“Oh, these mothers!” he laughed, his face smoothing out into its usual guileless lines.

The music was over. The groups flowed past them toward the little tables in another picturesque room, and Lilla Gates swept by in a cluster of guffawing youths. She seemed to have attracted all the kindred spirits in the room, and her sluggish stare was shot with provocation. Ah, there was another mystery! No one explained Lilla—every one seemed to take her for granted. Not that it really mattered; Kate had seen enough of Anne to feel sure she would never be in danger of falling under Lilla’s influence. The perils in wait for her would wear a subtler form. But, as a matter of curiosity, and a possible light on the new America, Kate would have liked to know why her husband’s niece—surprising offshoot of the prudent Clephanes and stolid Drovers—had been singled out, in this new easy-going society, to be at once reproved and countenanced. Lilla in herself was too uninteresting to stimulate curiosity; but as a symptom she might prove enlightening. Only, here again, Kate had the sense that she, of all the world, was least in a position to ask questions. What if people should turn around and ask them about her? Since she had been living under her old roof, and at her daughter’s side, the mere suggestion made her tremble. It was curious—and she herself was aware of it—how quickly, unconsciously almost, she had slipped at last into the very attitude the Clephanes had so long tried to force upon her: the attitude of caution and conservatism.

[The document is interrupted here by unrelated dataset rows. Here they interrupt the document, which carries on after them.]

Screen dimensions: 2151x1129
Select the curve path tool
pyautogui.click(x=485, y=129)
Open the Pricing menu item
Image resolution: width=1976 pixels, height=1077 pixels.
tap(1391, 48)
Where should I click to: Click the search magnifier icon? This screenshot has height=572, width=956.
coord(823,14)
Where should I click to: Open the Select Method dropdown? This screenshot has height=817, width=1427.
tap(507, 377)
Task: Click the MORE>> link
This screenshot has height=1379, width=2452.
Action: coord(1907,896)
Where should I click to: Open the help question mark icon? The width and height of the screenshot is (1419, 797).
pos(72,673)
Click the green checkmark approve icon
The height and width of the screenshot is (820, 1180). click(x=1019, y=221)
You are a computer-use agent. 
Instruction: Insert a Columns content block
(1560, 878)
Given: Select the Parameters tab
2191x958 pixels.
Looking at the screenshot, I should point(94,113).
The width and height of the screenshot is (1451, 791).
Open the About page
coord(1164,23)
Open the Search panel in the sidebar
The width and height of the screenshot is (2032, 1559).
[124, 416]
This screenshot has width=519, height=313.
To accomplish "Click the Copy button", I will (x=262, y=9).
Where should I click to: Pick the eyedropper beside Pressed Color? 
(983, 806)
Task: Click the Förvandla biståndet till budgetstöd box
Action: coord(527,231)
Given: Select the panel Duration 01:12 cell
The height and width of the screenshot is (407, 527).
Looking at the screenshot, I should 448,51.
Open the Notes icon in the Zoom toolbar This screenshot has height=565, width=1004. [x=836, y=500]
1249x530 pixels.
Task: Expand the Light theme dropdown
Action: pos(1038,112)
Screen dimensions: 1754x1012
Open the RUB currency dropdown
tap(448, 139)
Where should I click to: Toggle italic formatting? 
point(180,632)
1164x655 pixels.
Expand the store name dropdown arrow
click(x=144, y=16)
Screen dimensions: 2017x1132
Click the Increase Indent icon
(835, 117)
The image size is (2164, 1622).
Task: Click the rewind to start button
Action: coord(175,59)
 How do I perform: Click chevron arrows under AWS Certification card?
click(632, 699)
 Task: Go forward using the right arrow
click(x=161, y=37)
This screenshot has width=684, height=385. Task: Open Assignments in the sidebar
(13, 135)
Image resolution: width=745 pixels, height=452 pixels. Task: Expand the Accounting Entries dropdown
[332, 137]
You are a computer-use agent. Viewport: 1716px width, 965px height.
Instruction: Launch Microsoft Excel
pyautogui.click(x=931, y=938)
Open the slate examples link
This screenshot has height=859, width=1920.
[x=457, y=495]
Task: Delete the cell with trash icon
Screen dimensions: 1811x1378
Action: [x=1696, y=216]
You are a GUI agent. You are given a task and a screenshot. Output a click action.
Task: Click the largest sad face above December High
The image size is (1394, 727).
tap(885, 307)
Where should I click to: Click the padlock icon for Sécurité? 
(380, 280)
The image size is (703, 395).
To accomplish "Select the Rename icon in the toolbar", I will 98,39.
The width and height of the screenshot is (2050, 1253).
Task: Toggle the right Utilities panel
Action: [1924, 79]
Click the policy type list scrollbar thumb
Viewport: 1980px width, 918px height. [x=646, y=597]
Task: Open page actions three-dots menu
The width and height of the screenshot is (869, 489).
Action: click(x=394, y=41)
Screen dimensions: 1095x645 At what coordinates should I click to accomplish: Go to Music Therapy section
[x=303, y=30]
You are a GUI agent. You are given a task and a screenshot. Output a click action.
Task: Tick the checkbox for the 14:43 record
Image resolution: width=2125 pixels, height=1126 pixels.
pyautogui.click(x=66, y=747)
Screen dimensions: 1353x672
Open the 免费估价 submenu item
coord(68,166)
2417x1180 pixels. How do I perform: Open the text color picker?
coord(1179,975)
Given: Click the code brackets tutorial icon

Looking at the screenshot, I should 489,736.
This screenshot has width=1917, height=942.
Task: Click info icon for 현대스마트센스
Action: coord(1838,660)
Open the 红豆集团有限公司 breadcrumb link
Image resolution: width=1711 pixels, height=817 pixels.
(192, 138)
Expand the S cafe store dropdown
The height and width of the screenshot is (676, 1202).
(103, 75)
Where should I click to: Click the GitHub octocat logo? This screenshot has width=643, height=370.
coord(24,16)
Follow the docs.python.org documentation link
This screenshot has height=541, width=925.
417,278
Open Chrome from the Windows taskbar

Her glance, in following Lilla, caught Fred Landers’s, and he smiled again, but with a slight constraint. Instantly she thought: “He’d like to tell me her whole story, but he doesn’t dare, because very likely it began like my own. And it will always go on being like that: whatever I’m afraid to ask they’ll be equally afraid to tell.” Well, that was what people called “starting with a clean slate”, she supposed; would no one ever again scribble anything unguardedly on hers? She felt indescribably alone.

On the way home the mere feeling of Anne’s arm against hers drew her out of her solitariness. After all, she had only to wait. The new life was but a few weeks old; and already Anne’s nearness seemed to fill it. If only she could keep Anne near enough!

“Did you like it, mother? How do we all strike you, I wonder?” the girl asked suddenly.

“As kinder than anything I ever dreamed.”

She thought she felt Anne’s surprised glance in the darkness. “Oh, that! But why not? It’s you who must try to be kind to us. I feel as if we must be so hard to tell apart. In Europe there are more contrasts, I suppose. I saw Uncle Fred helping you to sort us out this evening.”

“You mean you caught me staring? I daresay I do. I want so much not to miss anything ... anything that’s a part of your life....” Her voice shook with the avowal.

She was answered by a closer pressure. “You wonderful mother! I don’t believe you ever will.” She was conscious in Anne, mysteriously, of a tension answering her own. “Isn’t it splendid to be two to talk things over?” the girl said joyously.

What things?” Kate Clephane thought; but dared not speak. Her hand on Anne’s, she sat silent, feeling her child’s heart tremble nearer.